WHAT YOU HAVE TO DO:
Work through the data and say how many lines contain "computer". The number alone is the answer.

RECORDS:
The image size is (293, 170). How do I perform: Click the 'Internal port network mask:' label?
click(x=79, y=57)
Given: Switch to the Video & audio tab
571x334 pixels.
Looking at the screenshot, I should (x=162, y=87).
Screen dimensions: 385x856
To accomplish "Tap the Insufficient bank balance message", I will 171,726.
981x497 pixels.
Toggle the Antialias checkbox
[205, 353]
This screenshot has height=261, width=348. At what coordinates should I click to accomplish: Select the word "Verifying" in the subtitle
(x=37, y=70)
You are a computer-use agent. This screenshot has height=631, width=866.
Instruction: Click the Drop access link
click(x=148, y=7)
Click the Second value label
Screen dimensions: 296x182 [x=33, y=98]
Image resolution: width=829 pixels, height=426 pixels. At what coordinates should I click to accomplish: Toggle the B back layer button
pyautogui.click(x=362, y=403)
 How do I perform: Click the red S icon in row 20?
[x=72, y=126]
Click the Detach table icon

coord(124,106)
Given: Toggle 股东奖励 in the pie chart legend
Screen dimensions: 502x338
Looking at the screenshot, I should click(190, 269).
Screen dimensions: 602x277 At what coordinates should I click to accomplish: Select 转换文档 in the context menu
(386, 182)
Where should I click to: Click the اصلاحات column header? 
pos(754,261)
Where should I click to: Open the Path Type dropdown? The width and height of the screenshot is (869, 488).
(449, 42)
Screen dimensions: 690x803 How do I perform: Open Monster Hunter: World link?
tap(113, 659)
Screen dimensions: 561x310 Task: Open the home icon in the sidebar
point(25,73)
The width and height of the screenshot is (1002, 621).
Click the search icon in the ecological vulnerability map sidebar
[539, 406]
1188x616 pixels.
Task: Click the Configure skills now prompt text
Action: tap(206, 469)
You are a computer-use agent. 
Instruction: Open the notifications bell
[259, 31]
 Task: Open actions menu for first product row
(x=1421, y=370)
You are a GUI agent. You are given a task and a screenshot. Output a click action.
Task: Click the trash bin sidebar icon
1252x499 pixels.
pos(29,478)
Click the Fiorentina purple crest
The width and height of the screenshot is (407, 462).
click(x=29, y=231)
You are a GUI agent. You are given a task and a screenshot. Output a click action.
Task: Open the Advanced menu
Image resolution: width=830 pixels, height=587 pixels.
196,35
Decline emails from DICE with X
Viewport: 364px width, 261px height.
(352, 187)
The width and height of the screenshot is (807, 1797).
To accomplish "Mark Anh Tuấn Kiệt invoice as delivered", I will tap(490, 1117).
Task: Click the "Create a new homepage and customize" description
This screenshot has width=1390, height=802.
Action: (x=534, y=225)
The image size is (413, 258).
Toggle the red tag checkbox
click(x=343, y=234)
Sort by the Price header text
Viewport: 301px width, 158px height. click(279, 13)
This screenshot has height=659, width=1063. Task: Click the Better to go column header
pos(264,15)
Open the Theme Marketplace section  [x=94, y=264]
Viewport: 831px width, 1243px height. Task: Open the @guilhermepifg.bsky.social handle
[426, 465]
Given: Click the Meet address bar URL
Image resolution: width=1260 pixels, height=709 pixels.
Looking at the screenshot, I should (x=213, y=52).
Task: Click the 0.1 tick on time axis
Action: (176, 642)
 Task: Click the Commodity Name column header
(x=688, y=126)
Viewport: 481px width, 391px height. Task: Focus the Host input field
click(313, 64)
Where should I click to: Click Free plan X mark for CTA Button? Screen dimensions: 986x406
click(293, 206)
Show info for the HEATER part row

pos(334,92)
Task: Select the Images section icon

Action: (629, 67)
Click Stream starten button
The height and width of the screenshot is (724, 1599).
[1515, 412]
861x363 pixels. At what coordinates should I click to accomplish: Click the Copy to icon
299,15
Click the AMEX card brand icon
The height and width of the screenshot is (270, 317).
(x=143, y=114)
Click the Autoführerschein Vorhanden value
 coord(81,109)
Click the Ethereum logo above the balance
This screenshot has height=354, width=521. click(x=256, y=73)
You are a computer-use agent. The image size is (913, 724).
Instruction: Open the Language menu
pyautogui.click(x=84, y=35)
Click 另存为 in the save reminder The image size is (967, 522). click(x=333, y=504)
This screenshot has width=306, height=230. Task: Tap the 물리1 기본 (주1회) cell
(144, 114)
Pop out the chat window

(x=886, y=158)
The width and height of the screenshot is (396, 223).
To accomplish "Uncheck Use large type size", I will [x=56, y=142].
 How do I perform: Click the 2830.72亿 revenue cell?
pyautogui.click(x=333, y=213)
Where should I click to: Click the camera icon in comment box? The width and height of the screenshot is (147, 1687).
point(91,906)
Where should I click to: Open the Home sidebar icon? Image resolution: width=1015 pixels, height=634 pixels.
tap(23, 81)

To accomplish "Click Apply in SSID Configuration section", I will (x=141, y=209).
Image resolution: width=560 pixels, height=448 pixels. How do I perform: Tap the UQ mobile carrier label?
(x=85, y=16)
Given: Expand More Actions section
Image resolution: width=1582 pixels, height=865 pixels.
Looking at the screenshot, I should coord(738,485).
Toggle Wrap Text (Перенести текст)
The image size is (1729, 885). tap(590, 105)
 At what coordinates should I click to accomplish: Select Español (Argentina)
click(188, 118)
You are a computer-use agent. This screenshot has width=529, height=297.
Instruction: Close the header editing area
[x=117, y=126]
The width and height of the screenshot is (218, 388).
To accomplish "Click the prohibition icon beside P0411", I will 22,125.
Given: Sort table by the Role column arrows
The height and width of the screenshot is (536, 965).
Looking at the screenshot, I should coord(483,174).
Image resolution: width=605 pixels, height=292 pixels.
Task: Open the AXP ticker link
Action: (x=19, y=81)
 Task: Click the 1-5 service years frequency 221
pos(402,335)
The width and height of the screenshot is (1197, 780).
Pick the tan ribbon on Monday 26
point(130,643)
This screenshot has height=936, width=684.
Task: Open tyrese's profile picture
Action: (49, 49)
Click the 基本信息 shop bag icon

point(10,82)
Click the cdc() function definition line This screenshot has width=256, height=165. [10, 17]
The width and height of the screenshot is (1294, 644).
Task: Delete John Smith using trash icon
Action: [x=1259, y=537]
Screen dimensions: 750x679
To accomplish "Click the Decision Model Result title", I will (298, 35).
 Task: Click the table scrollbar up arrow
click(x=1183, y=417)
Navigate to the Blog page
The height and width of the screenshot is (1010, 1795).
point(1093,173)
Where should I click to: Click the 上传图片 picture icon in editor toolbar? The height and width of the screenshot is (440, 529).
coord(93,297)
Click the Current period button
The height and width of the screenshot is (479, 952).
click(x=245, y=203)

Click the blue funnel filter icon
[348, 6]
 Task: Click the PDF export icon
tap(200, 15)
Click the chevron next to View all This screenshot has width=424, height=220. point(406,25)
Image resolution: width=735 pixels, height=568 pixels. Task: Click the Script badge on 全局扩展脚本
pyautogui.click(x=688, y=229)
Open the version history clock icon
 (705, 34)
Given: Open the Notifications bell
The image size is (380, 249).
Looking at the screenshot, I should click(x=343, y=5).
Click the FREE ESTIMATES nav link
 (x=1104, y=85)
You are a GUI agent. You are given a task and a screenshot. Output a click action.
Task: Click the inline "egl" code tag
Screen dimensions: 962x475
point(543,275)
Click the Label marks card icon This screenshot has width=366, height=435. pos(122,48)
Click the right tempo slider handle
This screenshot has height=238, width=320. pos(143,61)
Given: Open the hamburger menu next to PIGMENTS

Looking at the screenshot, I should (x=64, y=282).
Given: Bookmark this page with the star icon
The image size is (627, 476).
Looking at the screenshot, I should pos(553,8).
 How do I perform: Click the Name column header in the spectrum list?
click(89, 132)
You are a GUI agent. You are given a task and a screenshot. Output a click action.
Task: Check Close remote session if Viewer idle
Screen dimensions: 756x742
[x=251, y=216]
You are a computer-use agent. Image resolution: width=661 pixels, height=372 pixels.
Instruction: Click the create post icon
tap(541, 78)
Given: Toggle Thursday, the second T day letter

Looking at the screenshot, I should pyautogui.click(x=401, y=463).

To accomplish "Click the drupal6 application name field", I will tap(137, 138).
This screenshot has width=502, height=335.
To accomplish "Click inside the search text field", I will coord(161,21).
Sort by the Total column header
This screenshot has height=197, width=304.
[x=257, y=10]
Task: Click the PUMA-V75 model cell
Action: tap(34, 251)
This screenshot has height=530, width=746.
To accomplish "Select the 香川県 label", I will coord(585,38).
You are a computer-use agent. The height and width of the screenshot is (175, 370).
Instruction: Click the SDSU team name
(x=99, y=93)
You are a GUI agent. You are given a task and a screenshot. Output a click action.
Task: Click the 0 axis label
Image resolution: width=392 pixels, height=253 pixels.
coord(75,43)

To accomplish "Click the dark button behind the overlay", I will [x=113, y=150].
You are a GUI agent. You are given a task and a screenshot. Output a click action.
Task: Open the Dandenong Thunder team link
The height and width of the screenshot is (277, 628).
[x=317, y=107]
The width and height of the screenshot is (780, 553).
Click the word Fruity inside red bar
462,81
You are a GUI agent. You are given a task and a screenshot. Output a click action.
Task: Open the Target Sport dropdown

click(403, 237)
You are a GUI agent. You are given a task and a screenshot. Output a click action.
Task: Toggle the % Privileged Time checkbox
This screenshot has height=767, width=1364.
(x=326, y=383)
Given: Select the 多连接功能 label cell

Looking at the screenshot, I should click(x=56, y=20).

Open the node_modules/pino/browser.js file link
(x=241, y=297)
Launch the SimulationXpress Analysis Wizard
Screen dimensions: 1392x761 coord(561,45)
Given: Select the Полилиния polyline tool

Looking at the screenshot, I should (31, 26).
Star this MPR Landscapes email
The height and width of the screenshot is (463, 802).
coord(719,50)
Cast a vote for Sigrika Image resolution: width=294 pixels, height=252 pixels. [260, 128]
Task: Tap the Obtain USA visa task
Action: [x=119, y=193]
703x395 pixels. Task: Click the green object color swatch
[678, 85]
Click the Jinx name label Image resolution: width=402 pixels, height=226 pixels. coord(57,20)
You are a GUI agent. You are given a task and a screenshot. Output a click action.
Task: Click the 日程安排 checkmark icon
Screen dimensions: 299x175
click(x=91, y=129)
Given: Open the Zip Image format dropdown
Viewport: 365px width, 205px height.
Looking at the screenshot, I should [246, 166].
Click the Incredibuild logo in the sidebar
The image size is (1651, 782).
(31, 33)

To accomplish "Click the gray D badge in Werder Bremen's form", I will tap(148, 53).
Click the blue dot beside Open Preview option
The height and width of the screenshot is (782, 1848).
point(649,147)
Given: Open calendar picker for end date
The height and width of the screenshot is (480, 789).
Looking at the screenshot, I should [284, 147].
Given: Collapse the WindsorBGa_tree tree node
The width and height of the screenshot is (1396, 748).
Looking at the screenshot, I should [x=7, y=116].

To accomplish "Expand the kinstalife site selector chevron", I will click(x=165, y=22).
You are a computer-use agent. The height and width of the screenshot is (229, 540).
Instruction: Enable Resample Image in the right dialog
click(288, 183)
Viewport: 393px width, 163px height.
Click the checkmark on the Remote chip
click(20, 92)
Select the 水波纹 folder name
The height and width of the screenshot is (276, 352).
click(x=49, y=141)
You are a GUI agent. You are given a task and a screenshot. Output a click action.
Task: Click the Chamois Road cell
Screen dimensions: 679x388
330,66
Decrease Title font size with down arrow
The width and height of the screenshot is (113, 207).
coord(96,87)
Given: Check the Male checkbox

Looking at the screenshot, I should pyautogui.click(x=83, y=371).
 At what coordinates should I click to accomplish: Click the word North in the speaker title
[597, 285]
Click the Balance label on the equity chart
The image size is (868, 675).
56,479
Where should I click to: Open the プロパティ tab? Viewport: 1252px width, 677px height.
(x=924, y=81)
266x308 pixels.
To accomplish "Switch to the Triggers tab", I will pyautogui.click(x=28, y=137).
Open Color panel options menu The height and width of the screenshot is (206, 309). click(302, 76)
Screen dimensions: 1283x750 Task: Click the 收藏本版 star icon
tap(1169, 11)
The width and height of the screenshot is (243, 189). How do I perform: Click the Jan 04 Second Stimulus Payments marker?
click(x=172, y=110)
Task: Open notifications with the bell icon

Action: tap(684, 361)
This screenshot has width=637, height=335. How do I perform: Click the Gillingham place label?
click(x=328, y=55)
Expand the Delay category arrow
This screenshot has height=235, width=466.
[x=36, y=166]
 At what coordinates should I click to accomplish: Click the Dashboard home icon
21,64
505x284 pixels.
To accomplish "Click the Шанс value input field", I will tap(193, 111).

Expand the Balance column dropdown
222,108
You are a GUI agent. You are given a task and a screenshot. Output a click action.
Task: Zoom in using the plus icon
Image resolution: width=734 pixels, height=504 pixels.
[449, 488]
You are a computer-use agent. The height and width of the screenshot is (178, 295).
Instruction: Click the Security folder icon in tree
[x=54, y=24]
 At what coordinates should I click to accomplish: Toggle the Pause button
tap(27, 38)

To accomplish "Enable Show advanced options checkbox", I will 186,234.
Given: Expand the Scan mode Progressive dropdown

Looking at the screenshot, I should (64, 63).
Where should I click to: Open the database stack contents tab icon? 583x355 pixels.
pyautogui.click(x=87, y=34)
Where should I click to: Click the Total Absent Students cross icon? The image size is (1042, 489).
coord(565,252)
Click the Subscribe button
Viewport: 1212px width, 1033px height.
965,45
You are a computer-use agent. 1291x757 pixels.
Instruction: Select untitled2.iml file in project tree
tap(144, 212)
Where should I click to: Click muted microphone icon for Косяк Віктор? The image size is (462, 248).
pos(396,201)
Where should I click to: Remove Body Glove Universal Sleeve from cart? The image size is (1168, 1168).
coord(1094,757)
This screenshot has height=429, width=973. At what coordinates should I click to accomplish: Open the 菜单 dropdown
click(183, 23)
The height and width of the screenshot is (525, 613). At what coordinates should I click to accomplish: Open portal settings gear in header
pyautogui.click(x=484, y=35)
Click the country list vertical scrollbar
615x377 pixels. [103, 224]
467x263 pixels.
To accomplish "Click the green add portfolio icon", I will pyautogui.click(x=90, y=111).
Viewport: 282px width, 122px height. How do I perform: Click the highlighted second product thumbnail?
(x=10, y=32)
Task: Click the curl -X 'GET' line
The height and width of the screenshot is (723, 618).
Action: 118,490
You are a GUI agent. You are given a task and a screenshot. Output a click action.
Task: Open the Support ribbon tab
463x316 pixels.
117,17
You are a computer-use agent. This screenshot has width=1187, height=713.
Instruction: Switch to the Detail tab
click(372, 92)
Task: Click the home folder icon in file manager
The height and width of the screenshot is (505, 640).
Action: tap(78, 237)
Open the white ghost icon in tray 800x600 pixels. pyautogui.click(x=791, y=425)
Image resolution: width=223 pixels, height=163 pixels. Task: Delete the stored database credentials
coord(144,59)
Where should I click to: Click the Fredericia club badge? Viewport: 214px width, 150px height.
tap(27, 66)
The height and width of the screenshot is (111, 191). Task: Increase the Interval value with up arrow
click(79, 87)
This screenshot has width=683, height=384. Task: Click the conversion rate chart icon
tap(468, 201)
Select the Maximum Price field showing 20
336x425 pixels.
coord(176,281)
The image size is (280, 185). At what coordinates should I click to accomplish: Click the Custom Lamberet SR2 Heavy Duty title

RESPONSE BOX:
10